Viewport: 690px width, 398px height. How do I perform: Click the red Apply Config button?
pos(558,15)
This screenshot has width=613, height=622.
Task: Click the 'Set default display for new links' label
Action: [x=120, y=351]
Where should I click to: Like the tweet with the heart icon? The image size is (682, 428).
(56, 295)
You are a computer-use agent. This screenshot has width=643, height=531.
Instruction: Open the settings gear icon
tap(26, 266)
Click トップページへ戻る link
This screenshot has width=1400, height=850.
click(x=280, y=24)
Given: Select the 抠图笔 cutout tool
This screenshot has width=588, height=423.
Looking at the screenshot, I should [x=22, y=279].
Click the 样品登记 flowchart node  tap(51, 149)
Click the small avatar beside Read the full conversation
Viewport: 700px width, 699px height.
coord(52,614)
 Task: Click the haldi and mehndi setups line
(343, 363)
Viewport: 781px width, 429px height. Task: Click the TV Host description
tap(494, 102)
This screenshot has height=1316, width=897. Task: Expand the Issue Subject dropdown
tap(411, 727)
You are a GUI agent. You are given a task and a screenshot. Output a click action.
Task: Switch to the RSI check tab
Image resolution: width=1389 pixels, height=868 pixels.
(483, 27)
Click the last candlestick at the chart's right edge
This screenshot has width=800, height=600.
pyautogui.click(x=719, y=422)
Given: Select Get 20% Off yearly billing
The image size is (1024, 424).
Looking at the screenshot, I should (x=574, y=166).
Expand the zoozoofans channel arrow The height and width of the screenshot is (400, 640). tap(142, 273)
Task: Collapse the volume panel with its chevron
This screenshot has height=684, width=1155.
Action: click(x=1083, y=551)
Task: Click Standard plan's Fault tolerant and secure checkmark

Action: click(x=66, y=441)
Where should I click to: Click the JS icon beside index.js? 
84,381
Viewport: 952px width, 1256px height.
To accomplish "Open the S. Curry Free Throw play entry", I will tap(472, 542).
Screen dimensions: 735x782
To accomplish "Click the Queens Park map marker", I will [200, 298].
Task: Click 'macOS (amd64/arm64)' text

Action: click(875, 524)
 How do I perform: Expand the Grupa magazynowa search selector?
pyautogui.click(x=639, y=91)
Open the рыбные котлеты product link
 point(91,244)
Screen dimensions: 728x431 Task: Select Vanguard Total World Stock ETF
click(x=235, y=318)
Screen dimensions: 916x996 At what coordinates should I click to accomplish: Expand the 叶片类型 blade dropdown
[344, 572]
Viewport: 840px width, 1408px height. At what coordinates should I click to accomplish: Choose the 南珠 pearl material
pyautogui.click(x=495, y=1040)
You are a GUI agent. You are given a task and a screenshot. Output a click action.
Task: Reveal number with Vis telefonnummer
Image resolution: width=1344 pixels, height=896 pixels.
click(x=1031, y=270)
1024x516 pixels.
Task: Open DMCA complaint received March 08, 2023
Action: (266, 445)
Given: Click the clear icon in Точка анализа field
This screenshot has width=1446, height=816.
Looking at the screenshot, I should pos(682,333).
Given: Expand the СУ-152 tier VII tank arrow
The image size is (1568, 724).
════════
» DESCRIPTION OF THE TASK: Copy out each line of the entries above that holds "will".

» REPLY TO THE TASK:
To accomplish "Open the S. Curry Free Throw play entry", I will tap(472, 542).
To accomplish "Click the Queens Park map marker", I will [200, 298].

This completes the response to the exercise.